Swan K C, Lindgren T W
Trans Am Ophthalmol Soc. 1980;78:55-69.
In 1891, Priestly Smith wrote that in glaucoma surgery, "the lens is occasionally wounded, unsuspected by the operator," and described serious consequences. In 1953 Christensen and McLean found histologic evidence of perforation of the lens capsule in many eyes which had been enucleated after unsuccessful glaucoma surgery. Twelve additional enucleated eyes with lens perforations plus clinical consultations indicate that unintentional surgical injuries to the lens still are occurring during iridectomies, filtrations, and trabeculectomies and usually are unsuspected by the surgeon. This injury should be considered when a lens opacity becomes manifest within a few days or weeks after surgery. In addition to failure of the operation, the consequences vary from limited cataract formation to complete opacification and subluxation of the lens. The lens injury also may cause a severe phacogenic uveitis which requires early lens extraction to avoid extensive intraocular fibroplasia. Clinical features and histopathology are presented with illustrative cases. The prevention and management of unintentional lens injury are discussed.

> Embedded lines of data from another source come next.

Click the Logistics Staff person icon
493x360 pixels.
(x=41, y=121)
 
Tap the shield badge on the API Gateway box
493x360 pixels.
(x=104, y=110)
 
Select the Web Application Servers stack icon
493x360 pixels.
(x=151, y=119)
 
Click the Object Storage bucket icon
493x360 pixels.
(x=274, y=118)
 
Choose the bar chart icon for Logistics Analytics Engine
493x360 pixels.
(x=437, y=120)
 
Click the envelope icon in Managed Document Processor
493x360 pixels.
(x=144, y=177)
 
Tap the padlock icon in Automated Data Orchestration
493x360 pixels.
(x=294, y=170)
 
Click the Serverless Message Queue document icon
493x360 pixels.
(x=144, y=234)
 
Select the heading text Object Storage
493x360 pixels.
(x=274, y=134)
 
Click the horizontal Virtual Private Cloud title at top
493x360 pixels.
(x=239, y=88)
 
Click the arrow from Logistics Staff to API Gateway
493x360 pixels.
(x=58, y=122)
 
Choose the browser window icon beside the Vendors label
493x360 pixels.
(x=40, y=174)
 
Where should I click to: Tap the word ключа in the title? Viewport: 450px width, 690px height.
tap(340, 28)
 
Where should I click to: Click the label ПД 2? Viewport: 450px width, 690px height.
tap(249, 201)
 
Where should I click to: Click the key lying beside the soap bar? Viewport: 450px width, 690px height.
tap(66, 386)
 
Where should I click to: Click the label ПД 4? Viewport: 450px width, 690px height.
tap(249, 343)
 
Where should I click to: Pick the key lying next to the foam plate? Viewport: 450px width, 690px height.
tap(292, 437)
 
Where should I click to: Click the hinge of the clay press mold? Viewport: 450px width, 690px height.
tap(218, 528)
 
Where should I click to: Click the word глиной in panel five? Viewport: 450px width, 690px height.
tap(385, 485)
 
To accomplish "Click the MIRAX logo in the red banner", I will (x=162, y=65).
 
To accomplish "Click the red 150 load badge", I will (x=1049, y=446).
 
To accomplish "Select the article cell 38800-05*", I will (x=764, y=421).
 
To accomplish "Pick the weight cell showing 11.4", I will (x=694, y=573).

1891年,普里斯特利·史密斯写道,在青光眼手术中,“晶状体偶尔会受到损伤,手术者并未察觉”,并描述了其严重后果。1953年,克里斯蒂安森和麦克林在许多青光眼手术失败后被摘除的眼球中发现了晶状体囊膜穿孔的组织学证据。另外12只伴有晶状体穿孔的摘除眼球以及临床会诊表明,在虹膜切除术、滤过术和小梁切除术中,晶状体仍会意外受到手术损伤,而外科医生通常并未察觉。当术后几天或几周内晶状体出现混浊时,应考虑到这种损伤。除了手术失败外,其后果从局限性白内障形成到晶状体完全混浊和半脱位不等。晶状体损伤还可能引发严重的晶状体源性葡萄膜炎,这需要尽早摘除晶状体以避免广泛的眼内纤维增生。文中通过实例介绍了临床特征和组织病理学情况,并讨论了意外晶状体损伤的预防和处理方法。